If a line in the records below contains "click", copy that line.

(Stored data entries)
* * *
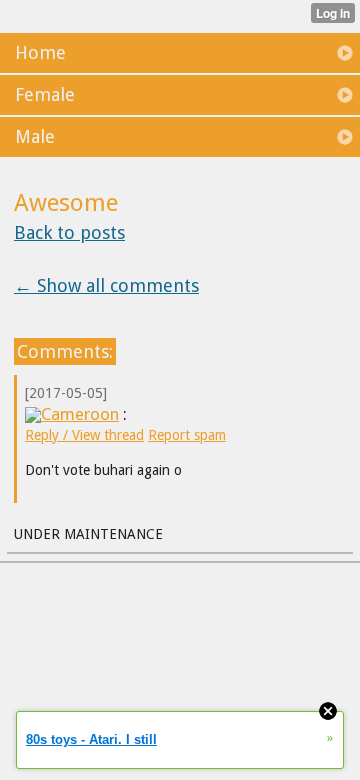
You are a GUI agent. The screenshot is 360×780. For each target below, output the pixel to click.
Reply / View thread (84, 435)
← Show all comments (106, 285)
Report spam (187, 435)
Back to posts (69, 232)
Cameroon (80, 414)
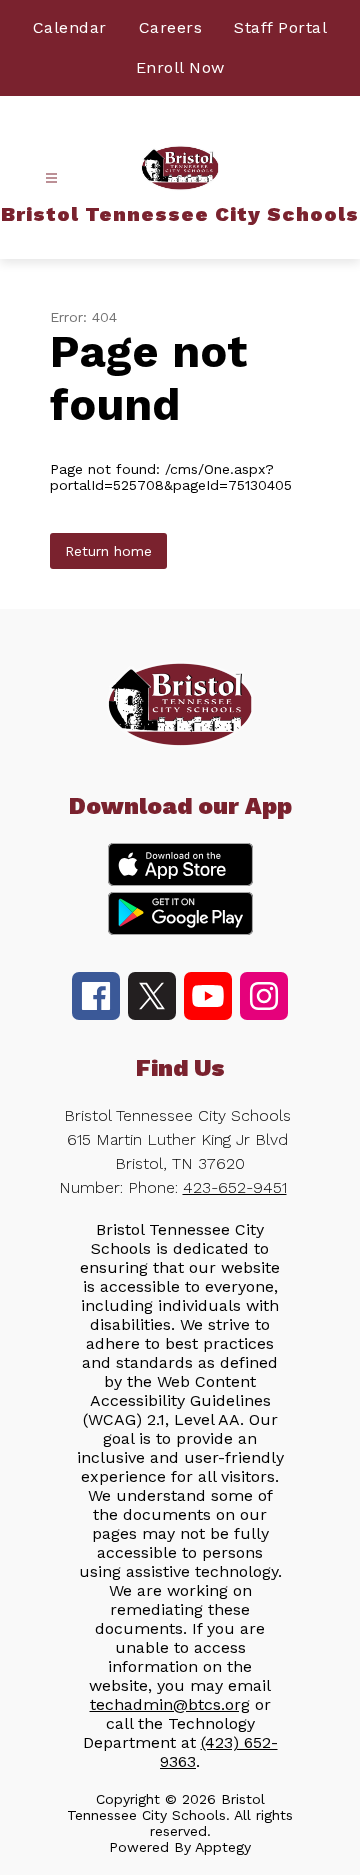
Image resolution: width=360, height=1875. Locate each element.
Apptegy (223, 1847)
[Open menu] (51, 178)
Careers (171, 27)
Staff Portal (280, 27)
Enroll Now (180, 67)
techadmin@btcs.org (170, 1704)
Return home (108, 551)
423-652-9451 (235, 1187)
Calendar (70, 27)
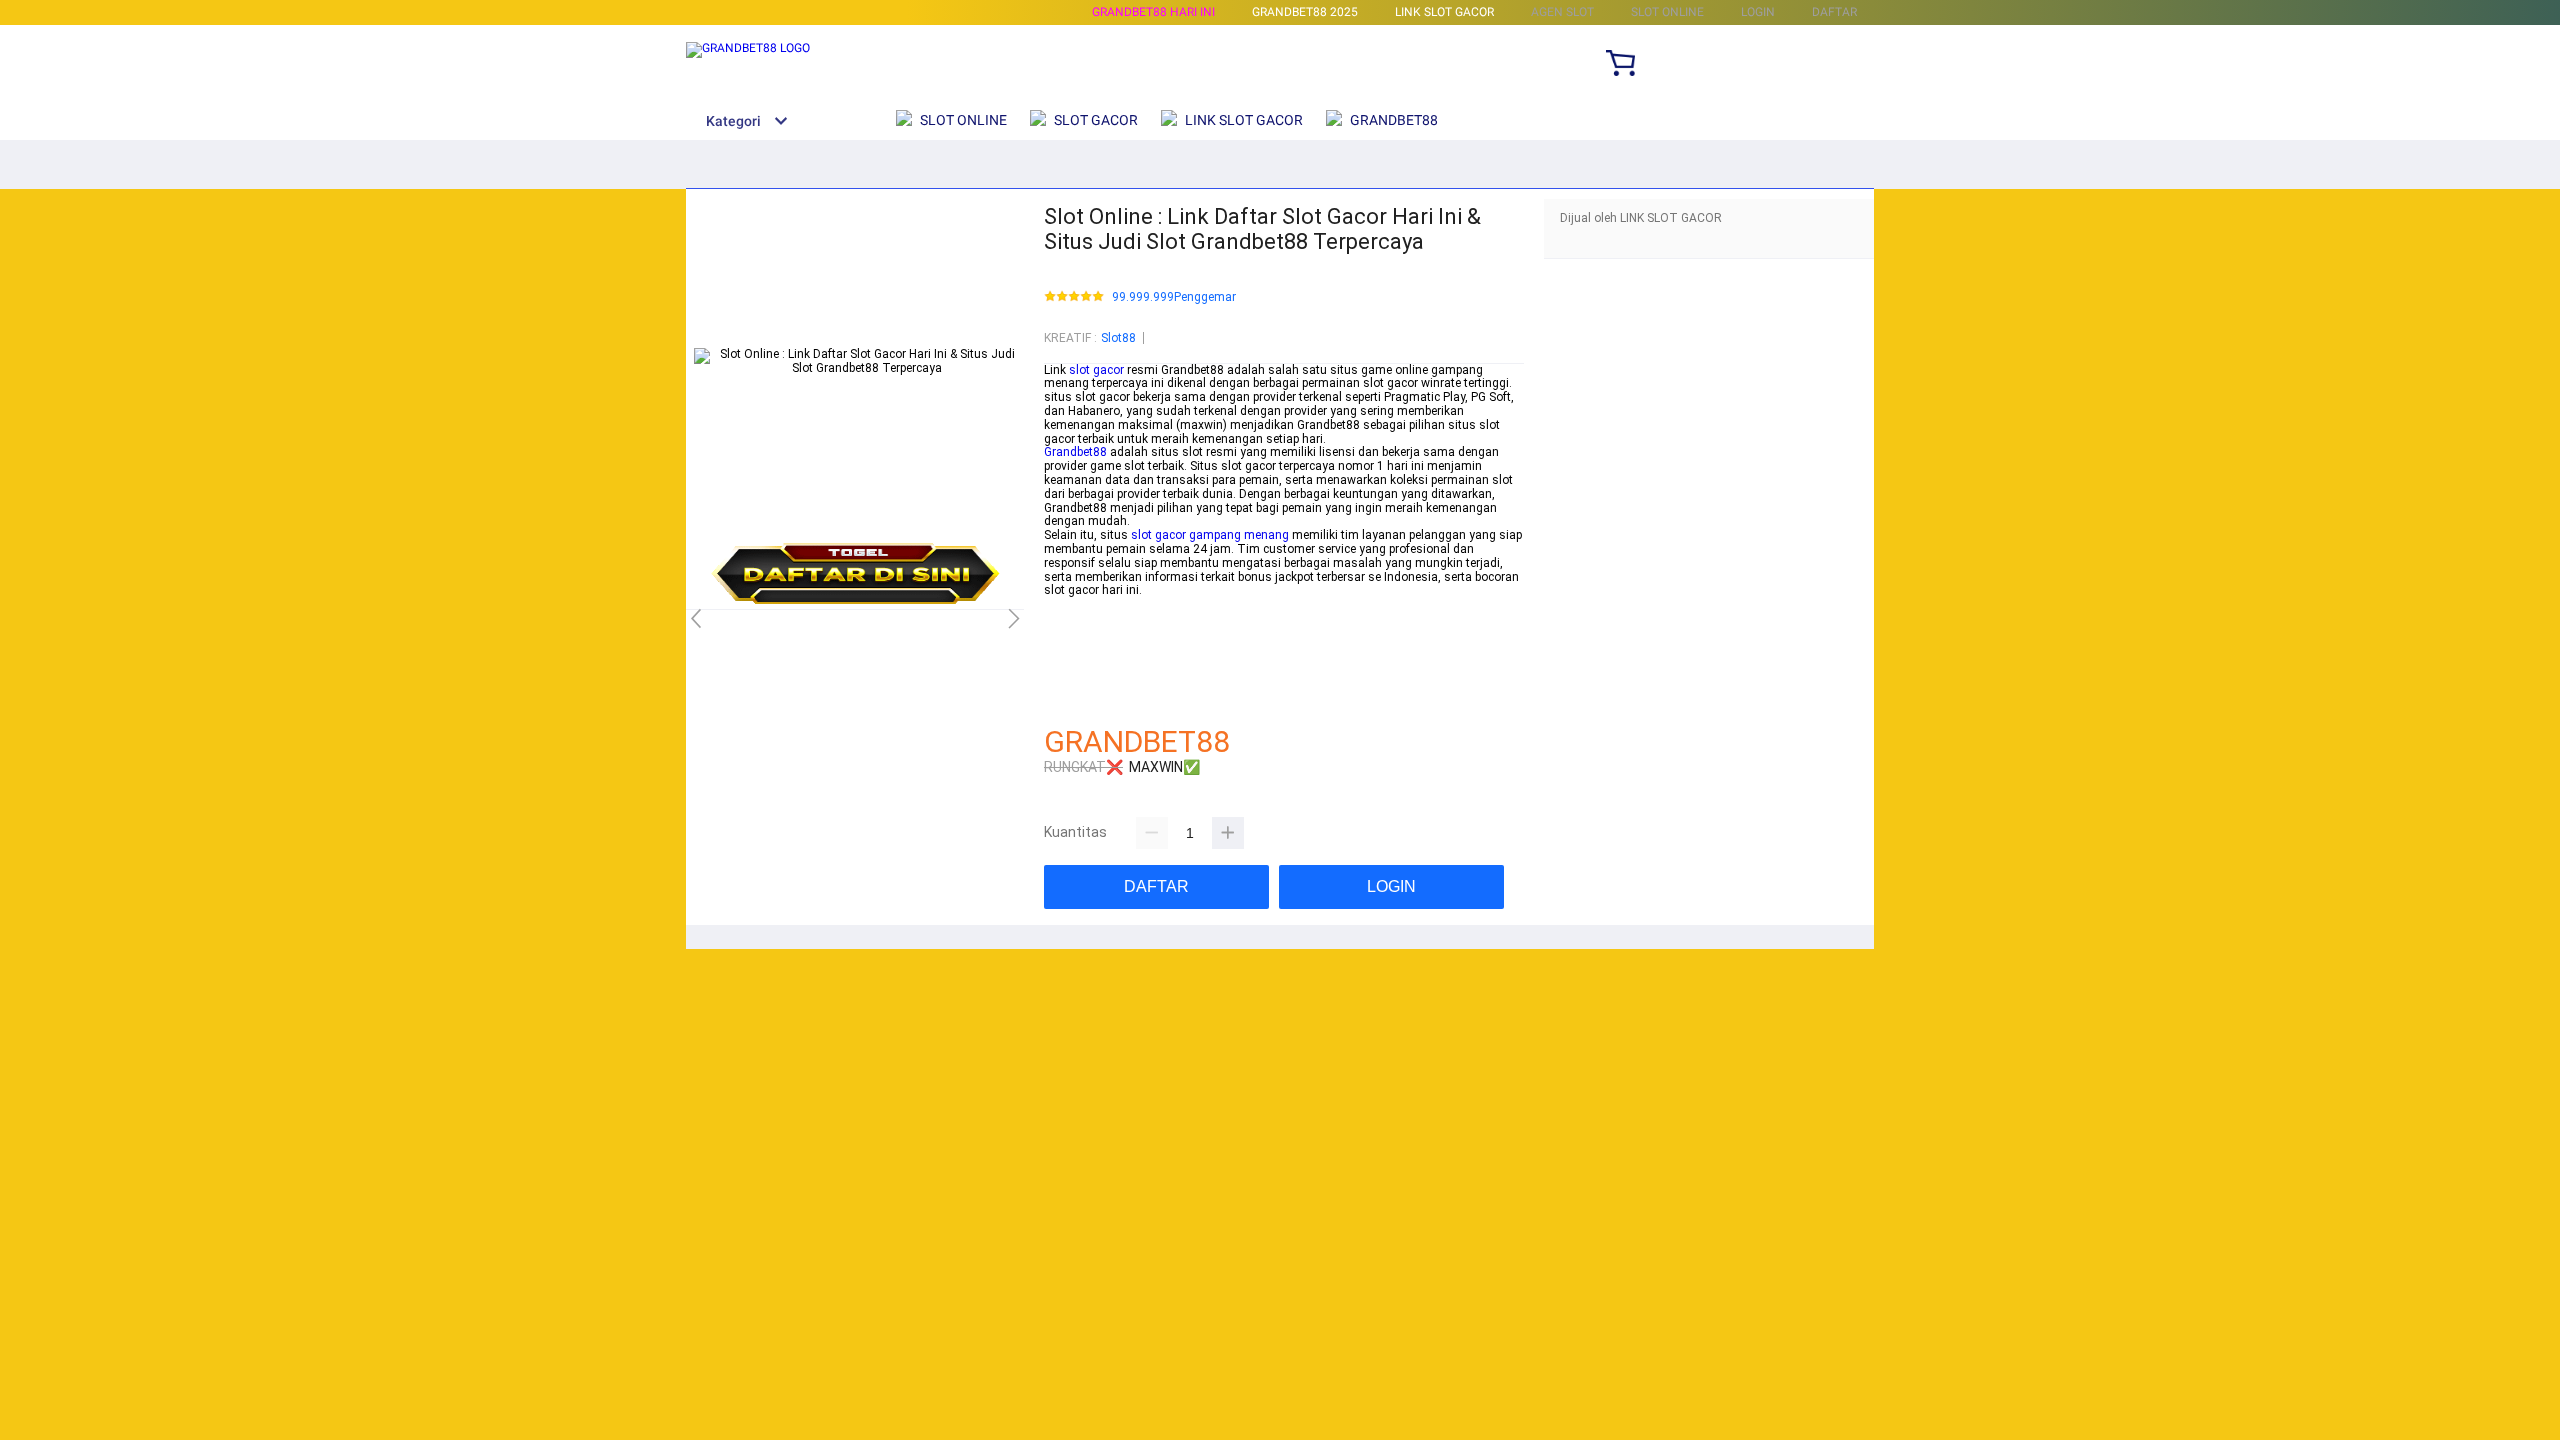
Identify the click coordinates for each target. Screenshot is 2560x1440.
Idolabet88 (1072, 701)
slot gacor (1096, 370)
* * *
Exercise response
You are a GUI agent. The screenshot is 360×780. For each target below, output the pixel to click.
Identify the click coordinates for each target. Screenshot is 2560x1440.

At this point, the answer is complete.